With most everything packed up already I sit and play cards or tidy up a little more. Broni gets back later and we go to pick up the rental truck which is like the hugest thing I’ve ever driven and it seems ok, I turn out the first corner and head up to the lights and can’t find the brake, the taxi cab in front gettting closer, looking shinier and newer the closer we get, inching forward in a slow free fall, like slow motion replay, brief flashes of the thousand dollar excess hit my brain as I reach for the handbrake, not in the customary, by the seat position but at the dashboard, I’m reaching, Broni’s screaming, we’ve only been in the truck two minutes arggghh, pull the handbrakes, our hearts are pounding, God knows how far the bullbars were away from the shiny boot of the red and white taxi but we made it and sat in the road as the lights changed and we watched it pull away. phew!

Into the hectic traffic we go, confidence not good, we’re headed up to C_ and P_’s in Hornsby to pick up a free washing machine but time is against us, stuck in this pre-Christmas rush hour jam we decide to head east where we’re due for Scott’s 30th birthday at his parents house which has just got the coolest view down to the river and the ocean way in the distance and bushland dark and red in the sunset.

It’s still 30 degrees as we sit on the verandah with a ton of Scott and Lynette’s friends drinking up beer and champagne (mineral water for me) and it’s nine at night, insects buzzing round.

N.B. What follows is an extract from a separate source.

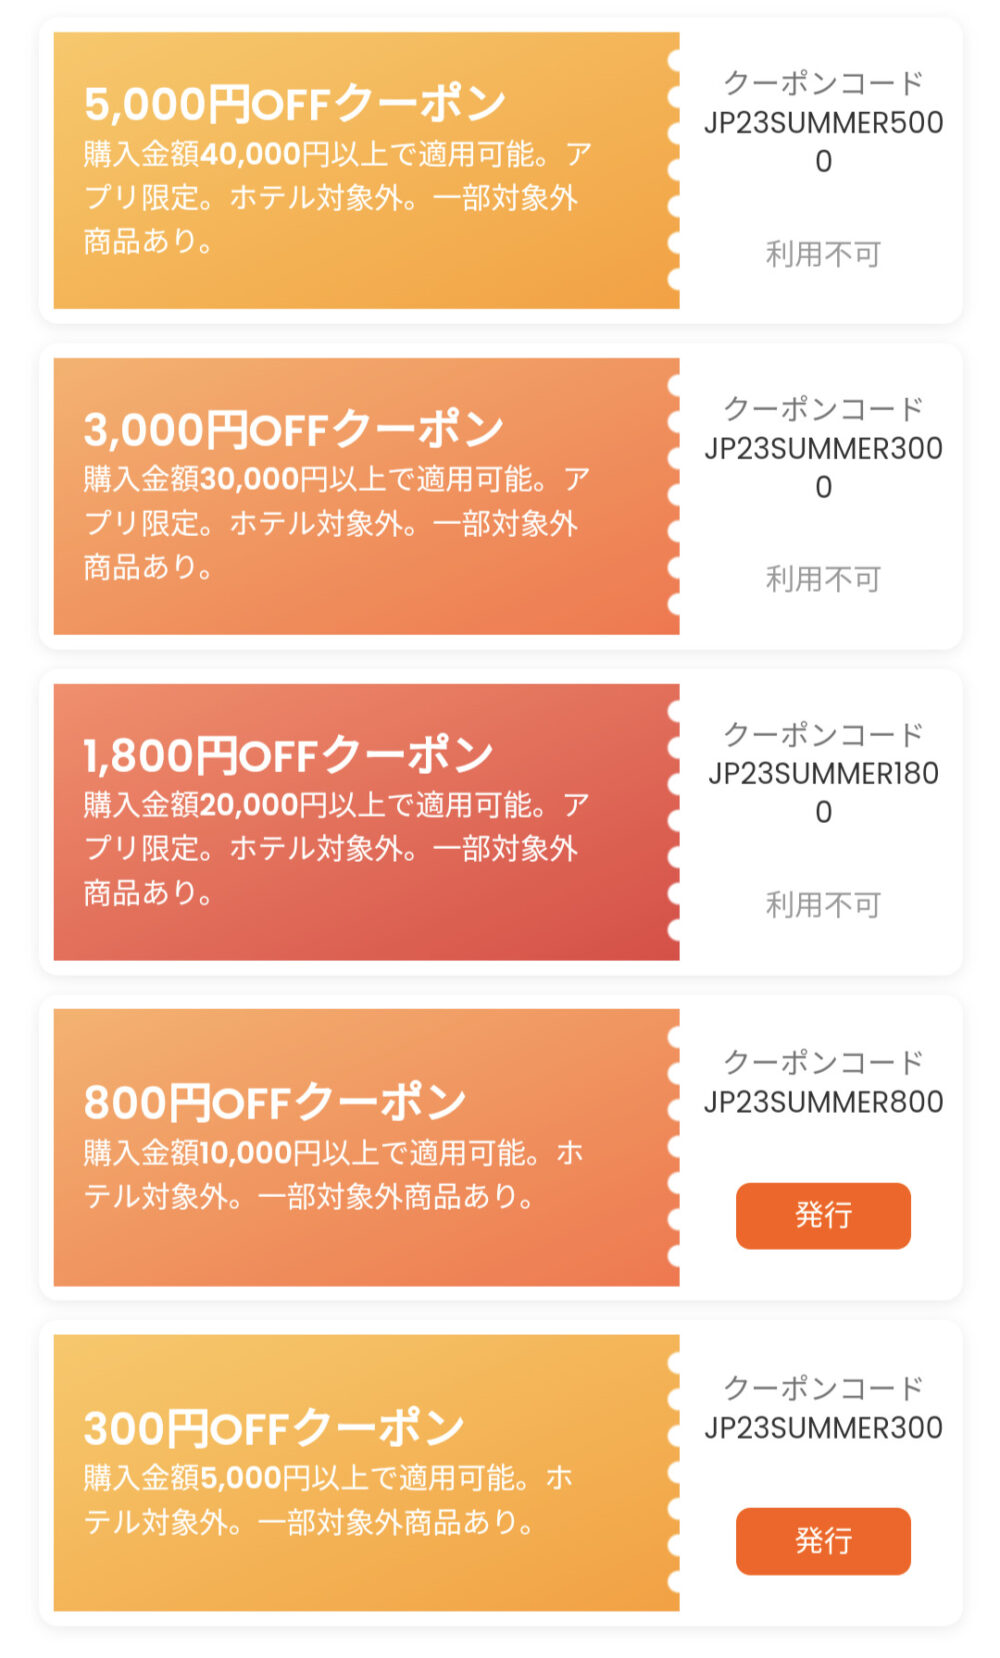This screenshot has height=1658, width=1000.
Task: Click the 30,000円 minimum purchase description
Action: (336, 523)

There’s talk of a southerly heading up the coast which would bring relief, someone had a call from the south saying they got it at 7 or so, so it should be hitting Sydney very soon. But the air is still and hot.

Out of nowhere the breeze comes, the temperature drops five degrees in as many minutes, it’s such an amazing change it has to be experienced, within a second all the plastic cups are being whipped around the table and after a little tidy up everyone’s out on the verandah letting the wind blow over them.

We have to leave soon after this to go up to Hornsby to pick up the washing machine before everyone’s asleep, we get there about ten thirty and set the dogs off next door, eventually getting this huge machine in the back of the truck and securing it, I didn’t think it was gonna move anywhere it was so heavy but was advised to tie it down.

Anyways, we have a cuppa and leave about midnight and get to the end of the street and stop to look at the map and then the police come over and want to know if we had anything to do with the dogs barking and cop number one is ok and cop number two is a sarcastic asshole and I think twice before giving him some shit cos it’s late and I’ve got better things to be doing than fucking about with some idiot meathead cop, man this guy really lived up to his stereotype.

Anyway, tongue bitten we head off home and straight into that bed for the last time.